Milan: la rivoluzione delle punte

L’esplosione di Piatek, i dubbi di Cutrone, i possibili ritorni e il calciomercato: a Milanello si pensa ad un potenziale cambio di modulo e di attaccanti

André Silva, centravanti portoghese di proprietà del Milan in prestito al Siviglia
André Silva, centravanti portoghese di proprietà del Milan in prestito al Siviglia ANSA

MILANO - Per ora il 4-3-3 al Milan resta un dogma, una sorta di etichetta appiccicata ad una squadra che dopo anni bui sta finalmente lottando per le prime posizioni di un campionato che aveva quasi dimenticato la gloriosa compagine rossonera. A Gennaro Gattuso, tecnico milanista, non passa neanche per l’anticamera del cervello di cambiare modulo a 10 giornate dalla fine del torneo e con la finale di Coppa Italia da conquistare e forse da giocare; eppure, in vista della prossima annata, il pensiero dell’allenatore calabrese dovrà per forza prevedere un ipotetico cambio tattico e non soltanto per dar maggior freschezza alla squadra. Le storie e le vicende degli attaccanti rossoneri, infatti, andranno molto probabilmente ad allacciarsi con quelle del calciomercato, il che darà vita a Milanello ad una girandola di punte che coinvolgerà tecnico e club.

Addii, acquisti e ritorni

Se Piatek è e resterà intoccabile, che sia 4-3-3, 4-4-2 o 4-2-3-1, altrettanto non si può dire, ad esempio, di Suso che è tra i possibili partenti in estate e che senza modulo a tre punte è spesso apparso abulico e spaesato; idem per Hakan Calhanoglu, altro elemento il cui futuro è tutt’altro che certo. Per Patrick Cutrone, viceversa, un riadattamento dello schieramento tattico potrebbe offrire nuove possibilità di conquistarsi una maglia da titolare e giocare con quella continuità mai avuta quest’anno.

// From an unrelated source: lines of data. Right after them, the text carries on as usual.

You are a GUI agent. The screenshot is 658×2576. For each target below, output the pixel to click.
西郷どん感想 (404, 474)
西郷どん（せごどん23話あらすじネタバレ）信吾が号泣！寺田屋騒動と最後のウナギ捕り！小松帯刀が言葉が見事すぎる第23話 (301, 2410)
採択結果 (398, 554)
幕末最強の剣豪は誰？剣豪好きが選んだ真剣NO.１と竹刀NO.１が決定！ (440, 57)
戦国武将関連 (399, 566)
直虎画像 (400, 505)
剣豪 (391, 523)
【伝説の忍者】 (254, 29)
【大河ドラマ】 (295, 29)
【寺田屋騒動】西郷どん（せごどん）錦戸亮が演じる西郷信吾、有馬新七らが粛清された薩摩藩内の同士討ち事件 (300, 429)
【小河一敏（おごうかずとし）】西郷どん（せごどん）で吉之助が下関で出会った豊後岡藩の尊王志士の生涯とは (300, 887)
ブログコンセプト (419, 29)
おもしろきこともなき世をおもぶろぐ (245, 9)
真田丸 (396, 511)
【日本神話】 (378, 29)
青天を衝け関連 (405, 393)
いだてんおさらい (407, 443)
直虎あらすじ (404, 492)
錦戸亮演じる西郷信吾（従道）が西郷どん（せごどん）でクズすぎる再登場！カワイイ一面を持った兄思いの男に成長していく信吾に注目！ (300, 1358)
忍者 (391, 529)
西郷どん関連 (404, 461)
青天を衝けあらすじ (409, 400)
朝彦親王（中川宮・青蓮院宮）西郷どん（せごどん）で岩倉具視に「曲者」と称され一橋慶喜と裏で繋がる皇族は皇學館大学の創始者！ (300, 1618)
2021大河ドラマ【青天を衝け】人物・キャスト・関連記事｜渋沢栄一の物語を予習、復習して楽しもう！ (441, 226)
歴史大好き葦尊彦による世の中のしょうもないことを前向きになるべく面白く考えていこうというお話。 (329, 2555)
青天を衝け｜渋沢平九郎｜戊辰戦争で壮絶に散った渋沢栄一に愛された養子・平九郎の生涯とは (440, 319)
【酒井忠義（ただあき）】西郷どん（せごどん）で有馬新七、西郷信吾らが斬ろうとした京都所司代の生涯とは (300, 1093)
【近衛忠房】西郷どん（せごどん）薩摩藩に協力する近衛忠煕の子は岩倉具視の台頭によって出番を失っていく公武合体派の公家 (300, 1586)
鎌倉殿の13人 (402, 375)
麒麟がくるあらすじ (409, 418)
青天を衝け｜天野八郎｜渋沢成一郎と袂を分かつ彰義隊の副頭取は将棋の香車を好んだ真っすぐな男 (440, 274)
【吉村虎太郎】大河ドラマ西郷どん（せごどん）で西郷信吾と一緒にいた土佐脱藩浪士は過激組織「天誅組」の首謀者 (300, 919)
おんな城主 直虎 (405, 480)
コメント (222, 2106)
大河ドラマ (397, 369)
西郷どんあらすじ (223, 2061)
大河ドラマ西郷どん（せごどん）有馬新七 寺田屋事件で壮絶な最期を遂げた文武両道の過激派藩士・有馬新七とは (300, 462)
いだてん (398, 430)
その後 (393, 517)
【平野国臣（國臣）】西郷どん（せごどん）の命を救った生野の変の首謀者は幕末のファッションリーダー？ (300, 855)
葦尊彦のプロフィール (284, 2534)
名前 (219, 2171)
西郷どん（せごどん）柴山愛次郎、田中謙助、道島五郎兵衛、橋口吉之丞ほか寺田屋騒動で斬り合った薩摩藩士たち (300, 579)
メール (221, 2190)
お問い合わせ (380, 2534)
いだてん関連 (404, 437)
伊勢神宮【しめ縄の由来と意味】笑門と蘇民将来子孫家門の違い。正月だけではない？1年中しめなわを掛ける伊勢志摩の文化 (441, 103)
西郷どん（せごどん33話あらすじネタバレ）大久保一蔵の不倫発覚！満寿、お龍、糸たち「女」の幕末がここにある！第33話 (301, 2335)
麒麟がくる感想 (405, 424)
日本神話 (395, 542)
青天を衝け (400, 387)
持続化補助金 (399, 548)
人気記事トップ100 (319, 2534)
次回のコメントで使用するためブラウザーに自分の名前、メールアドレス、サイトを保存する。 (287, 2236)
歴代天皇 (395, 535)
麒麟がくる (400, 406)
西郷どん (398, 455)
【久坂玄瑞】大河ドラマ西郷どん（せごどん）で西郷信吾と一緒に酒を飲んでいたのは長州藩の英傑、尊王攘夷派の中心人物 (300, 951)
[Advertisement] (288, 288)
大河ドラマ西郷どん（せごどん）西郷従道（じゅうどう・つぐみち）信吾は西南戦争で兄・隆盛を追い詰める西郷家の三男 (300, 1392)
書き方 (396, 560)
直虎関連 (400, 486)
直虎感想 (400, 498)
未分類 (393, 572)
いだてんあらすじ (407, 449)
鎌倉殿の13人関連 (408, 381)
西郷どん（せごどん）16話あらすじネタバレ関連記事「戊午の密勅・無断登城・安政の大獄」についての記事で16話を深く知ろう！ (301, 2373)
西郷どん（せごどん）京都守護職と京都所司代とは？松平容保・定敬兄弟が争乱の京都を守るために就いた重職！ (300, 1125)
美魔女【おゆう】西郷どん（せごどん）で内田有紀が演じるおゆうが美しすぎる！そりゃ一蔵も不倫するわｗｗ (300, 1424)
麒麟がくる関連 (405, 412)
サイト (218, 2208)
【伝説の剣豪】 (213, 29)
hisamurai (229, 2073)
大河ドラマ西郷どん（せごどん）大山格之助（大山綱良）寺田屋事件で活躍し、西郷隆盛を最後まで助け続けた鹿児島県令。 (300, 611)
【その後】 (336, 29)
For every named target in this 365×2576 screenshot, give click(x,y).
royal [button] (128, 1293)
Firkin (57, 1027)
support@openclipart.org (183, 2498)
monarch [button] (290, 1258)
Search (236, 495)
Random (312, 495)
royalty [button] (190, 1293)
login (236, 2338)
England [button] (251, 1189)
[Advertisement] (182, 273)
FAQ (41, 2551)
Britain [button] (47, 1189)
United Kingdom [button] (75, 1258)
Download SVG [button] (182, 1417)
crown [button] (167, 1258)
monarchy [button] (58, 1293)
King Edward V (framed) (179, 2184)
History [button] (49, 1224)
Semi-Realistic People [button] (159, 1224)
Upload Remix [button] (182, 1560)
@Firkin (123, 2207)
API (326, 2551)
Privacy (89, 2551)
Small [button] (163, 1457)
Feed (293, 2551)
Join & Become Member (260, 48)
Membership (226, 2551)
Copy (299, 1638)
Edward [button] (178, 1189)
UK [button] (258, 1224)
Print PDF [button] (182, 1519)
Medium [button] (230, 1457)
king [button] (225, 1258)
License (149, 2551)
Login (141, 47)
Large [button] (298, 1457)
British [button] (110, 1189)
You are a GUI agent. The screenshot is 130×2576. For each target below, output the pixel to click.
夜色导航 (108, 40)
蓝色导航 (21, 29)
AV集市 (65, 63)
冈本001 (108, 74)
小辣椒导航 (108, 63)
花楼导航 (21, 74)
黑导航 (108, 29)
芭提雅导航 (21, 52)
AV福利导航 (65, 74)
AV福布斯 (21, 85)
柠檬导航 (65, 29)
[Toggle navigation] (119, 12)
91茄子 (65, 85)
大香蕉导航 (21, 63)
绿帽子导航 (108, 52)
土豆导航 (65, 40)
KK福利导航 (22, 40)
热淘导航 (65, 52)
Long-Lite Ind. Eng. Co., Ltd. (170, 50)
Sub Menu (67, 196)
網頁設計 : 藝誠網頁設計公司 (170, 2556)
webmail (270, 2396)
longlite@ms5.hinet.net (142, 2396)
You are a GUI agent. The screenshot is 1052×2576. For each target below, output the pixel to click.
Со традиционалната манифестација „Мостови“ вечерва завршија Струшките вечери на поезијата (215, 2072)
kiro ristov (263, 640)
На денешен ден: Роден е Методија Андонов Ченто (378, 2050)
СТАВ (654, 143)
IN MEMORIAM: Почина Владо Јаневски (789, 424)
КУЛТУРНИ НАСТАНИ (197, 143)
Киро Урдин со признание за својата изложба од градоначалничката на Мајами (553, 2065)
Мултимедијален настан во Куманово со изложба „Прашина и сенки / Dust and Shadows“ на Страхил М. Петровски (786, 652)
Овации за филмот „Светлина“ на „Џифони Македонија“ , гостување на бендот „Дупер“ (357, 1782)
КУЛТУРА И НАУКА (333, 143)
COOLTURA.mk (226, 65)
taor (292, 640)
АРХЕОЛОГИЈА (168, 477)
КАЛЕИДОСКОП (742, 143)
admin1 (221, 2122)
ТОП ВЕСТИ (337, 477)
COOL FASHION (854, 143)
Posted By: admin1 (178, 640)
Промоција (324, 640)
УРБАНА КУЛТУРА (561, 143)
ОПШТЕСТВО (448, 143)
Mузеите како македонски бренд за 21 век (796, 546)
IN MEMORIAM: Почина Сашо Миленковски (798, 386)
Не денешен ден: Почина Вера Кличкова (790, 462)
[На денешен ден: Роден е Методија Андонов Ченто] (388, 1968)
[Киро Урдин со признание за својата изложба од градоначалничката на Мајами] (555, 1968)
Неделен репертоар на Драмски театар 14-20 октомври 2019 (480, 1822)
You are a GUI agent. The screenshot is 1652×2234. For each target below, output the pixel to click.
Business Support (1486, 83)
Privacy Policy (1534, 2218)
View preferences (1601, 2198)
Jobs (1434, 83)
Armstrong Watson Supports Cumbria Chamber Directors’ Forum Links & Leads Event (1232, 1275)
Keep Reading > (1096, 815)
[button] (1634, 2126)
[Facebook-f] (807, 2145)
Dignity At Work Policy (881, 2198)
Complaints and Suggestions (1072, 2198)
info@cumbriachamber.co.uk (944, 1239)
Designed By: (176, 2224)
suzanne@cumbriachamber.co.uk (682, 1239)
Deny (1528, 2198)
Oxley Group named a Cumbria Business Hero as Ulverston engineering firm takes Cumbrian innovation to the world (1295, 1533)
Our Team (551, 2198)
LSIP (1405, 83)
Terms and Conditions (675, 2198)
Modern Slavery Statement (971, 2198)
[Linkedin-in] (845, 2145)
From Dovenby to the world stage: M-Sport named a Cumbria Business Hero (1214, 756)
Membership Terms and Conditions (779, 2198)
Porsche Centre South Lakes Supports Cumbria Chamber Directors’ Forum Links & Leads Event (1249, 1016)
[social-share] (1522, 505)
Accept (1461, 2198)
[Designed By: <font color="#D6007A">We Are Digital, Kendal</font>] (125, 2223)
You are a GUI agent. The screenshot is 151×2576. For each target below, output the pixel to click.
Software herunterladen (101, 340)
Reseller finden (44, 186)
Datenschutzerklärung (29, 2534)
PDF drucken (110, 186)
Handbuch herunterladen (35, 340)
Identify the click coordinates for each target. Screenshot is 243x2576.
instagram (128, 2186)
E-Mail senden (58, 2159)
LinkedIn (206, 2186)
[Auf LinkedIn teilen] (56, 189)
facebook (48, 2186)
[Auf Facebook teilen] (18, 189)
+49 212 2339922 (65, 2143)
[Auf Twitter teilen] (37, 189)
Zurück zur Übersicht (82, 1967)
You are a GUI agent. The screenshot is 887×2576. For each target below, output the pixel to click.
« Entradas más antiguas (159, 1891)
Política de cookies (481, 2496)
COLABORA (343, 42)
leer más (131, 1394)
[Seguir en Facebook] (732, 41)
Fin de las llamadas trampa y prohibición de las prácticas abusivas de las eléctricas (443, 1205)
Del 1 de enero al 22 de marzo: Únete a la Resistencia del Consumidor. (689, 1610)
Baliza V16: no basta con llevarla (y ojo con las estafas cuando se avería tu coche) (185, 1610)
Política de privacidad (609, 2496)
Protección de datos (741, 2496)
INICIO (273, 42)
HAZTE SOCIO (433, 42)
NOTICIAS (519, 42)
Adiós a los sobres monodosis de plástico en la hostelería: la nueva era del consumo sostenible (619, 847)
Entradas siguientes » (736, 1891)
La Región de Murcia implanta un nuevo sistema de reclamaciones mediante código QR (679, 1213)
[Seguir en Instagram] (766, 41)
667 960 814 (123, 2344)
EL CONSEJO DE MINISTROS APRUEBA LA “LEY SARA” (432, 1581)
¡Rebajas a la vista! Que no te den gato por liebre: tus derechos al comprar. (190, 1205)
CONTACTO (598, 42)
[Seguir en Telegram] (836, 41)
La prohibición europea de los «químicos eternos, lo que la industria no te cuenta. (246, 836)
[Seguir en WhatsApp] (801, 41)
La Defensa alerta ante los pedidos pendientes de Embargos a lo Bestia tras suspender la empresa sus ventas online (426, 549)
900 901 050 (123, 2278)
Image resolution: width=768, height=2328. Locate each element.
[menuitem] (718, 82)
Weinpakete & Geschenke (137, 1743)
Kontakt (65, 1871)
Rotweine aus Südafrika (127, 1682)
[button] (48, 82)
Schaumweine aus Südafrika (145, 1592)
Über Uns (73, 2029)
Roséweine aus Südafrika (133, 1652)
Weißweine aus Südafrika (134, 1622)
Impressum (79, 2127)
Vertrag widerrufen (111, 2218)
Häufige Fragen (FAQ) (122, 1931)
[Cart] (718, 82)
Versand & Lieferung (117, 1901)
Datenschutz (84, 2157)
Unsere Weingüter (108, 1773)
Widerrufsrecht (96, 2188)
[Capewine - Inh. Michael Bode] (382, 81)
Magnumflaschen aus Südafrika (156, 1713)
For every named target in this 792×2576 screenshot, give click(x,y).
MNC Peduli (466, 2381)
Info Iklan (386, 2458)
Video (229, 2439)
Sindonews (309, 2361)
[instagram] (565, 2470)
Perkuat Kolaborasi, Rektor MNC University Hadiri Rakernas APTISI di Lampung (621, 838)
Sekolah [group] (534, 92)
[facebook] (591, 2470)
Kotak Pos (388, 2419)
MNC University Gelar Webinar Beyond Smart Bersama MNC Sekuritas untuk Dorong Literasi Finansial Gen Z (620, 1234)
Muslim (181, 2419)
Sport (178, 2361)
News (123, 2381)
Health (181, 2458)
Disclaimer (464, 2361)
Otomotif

Di certo c’è che se Gattuso sceglierà un modulo con due attaccanti, i soli Piatek e Cutrone non basteranno a comporre la rosa di punte milaniste, per cui Leonardo e Maldini avranno in caso il compito di rimpinguare l’organico con almeno un altro centravanti, da reperire o sul calciomercato o sfruttando il ritorno di André Silva che il Siviglia non ha alcuna intenzione di riscattare e che non pare avere un gran mercato in giro per l’Europa. Il Milan potrebbe così riportarlo a casa e tenerlo in organico senza spendere altro danaro per un centravanti proveniente dall’estero; un’idea fino a poco tempo fa improbabile e che ora sta man mano prendendo sempre più corpo.